The Prague document speaks of accessibility and inclusion with reference to all the diversities. Indeed, it adds a statement which is in itself revolutionary when it specifies that one of the aims of a museum is to promote diversity. So it is not simply a question of accepting it, respecting it and providing for it; promoting diversity is much more than this: it means considering it a value, an active ingredient of cultural and social growth, an agent for the leavening of that multiform and multi-material dough which we call culture.

This principle expressed in absolute terms must extend beyond any doubt to include the sensory diversity of the visually impaired; and this is where we really come up against some taboos which resist any attempt at rational inquiry. I am referring to the taboo whereby art is the domain of the visual (normally we talk about the visual arts without troubling to ask ourselves if there are other sensory approaches), and the setting up of a museum or exhibition invariably aims exclusively at the most effective display in visual terms.

Fortunately things are changing, but there is still fierce resistance which, if it occasionally makes some modest concession at the theoretical level, then ignores it or  plays it down when theory yields to practice.

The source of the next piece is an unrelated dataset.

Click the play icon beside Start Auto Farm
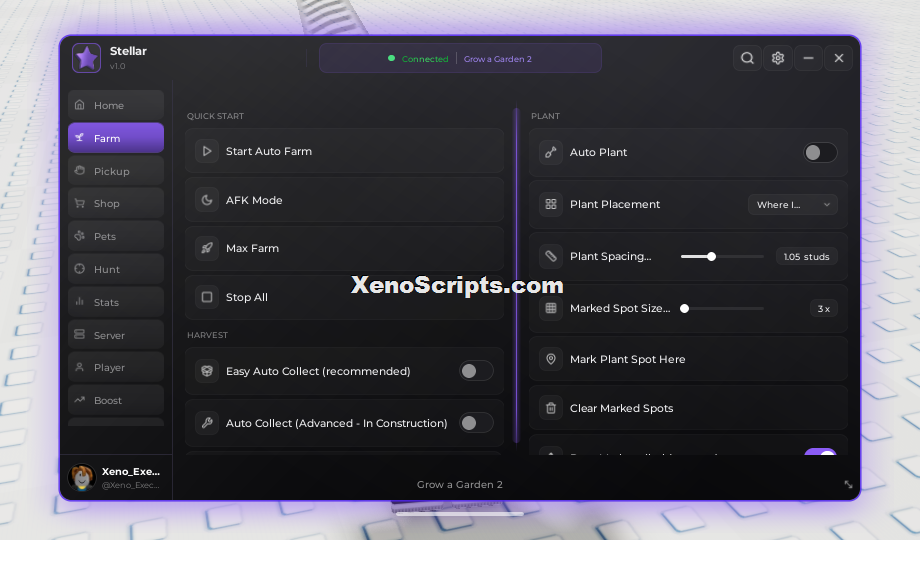The height and width of the screenshot is (570, 920). [x=207, y=151]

“Do Not Touch” thus becomes an inescapable corollary, almost the ethical consequence of the indispensable penalization of touch, considered the “pariah” of the senses compared with the nobility of sight. The need to protect the cultural artifact from the inevitabile deterioration resulting from manual contact is, in the main, a mere pretext. Indeed, in most cases the objects would be exposed to no danger whatever if carefully handled.

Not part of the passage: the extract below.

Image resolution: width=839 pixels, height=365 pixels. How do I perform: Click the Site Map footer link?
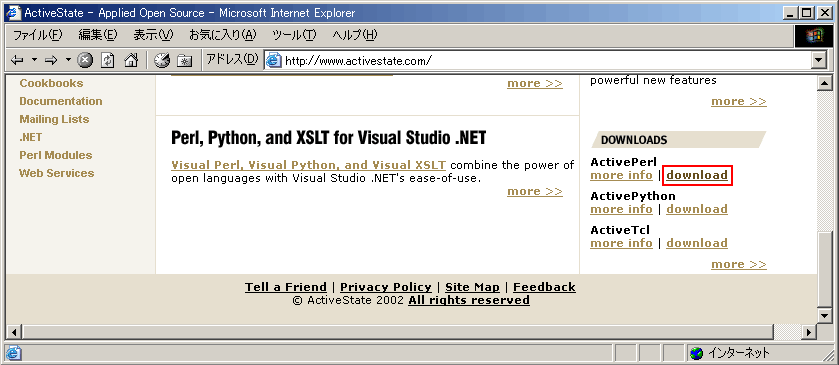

I am concerned to stress that the removal of the “Do Not Touch” taboo not only recognizes, finally, the right of the blind to enjoy culture and art (enshrined in Art. 27, Declaration of Human Rights, 10 December 1948); by implication it also recognizes the value, including the aesthetic value, of tactility; it rescues touch from the ostracism imposed by the old museum culture and attributes to this sense, as to all others, its own cognitive and aesthetic distinction. It is clear that in this way, by restoring to the blind the chance of enjoying the pleasure of beauty, a new way of enjoying art is adumbrated: the tactile approach.

Why should this be of interest only to the visually impaired? Tactility belongs to everyone and its rediscovery restores the natural relation between man and reality, one founded on all the senses and not just on sight.

So it is that a point of difference, a visual impairment, ends up by broadening the cultural horizon for everyone. And how can the new museology fail to be aware of this? How can museum and exhibition organizers carry on blithely in deference to the old canons, considering accessibility as an exclusively motor issue.

In Prague they took the point, and those few lines of the document, approved almost unanimously, will serve as our banner.